Now, in addition to the export restrictions so far, another problem is looming. China's demand is predicted to equal the entire Chinese supply by 2012.
In a recently released - but not published in the West - draft report, Rare Earths Industry Development Plan 2009-2015, the Chinese government pondered a complete ban on five heavy rare earth elements and a cap on exports at the current level (35,000 tonnes).
Officials later downplayed this, reminding journalists that since "no-one wants to give up profits" the quotas are rarely enforced. However, if they were enforced - ie if smuggling was stopped - it would be a big problem.
Unless the non-Chinese mines ramp up production, there will be a shortage outside China. So Western companies who want to manufacture have, increasingly, got to move onto the Chinese mainland.
As Dr Ian Higgins of the Birkenhead rare earth firm Less Common Metals told Newsnight:
"What you're going to get is no opportunity for manufacturing outside of China. And it just depends how far you think it's acceptable to take this policy. Somewhere along the line do we say 'yes, the world does need some strategic control in terms of manufacturing these materials'?"
Now to the reasons why this is such a problem for the rest of us.

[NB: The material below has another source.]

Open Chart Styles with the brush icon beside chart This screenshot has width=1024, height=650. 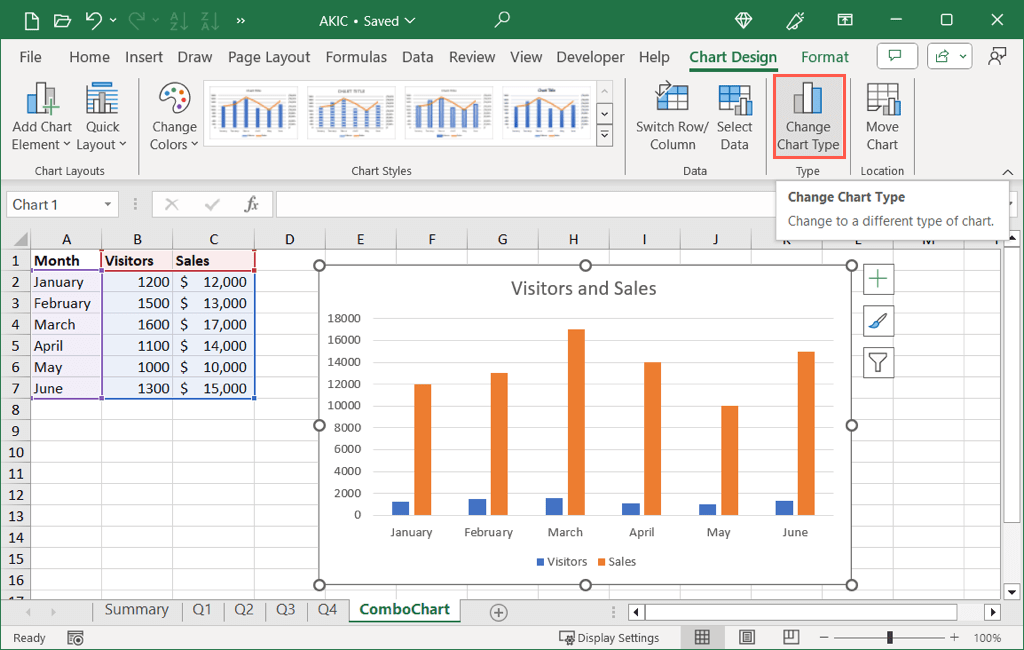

The wind farm and the hybrid car - the two key technologies in the transition to green energy use - are completely reliant on rare earths.
There is about a tonne of rare earth magnets in a wind turbine and about 2kg of Neodymium in the rechargeable battery of a Toyota Prius, plus another kilogram or so of Lanthanum and Praeseodimium in the drive train up the front.
(For those whose focus is more on blowing people to smithereens, it is also disconcerting that guided munitions such as the US's JDam bomb cannot function without rare earth magnets.)
Now to the response of the two big manufacturing powers outside China - the US and Japan. How have they coped with this complex problem of rising new technology creating a resource monopoly for China?
In summary, very differently.
Japan's car manufacturers jumped into the electronic vehicle game early. As a result a joint venture between Toyota and Panasonic is the world's leading manufacturer of rechargeable NiMH batteries.
Likewise on the magnet front, again largely due to the foresight of Toyota and its ilk, Japan makes the majority of the the Neo magnets that are not made in China.
Japanese companies hold an unspecified stockpile of the key materials. In addition Toyota has become the first car maker to own a mine - it has set up a rare earth mine in Vietnam which will solely produce for its car plants.
In addition, according to The Times newspaper, about 20% of all Japanese rare earth imports are black market. One Japanese offical told The Times:
"If the Chinese export quota limits were the reality of what comes into Japan each year, we would be even more worried than we already are."
Now what you can say about Japan's attitude to rare earth is that it is canny. The state and major companies are aligned, they're combining geo-politics with realpolitik up to - if The Times is correct - the point of tolerating a black market.
They have, in the process, gained the best part of a decade's head start on the West in cleantech cars. And, though they are reliant on China for rare earth, they have effectively pulled China into an Asia-centric rare earth economy.
Contrast this with the US. It was not just the free market that closed the Mountain Pass mine in California, but environmental concerns about radiation.
But for whatever reason the US allowed its own rare earth source - the second largest in the world - to go out of business.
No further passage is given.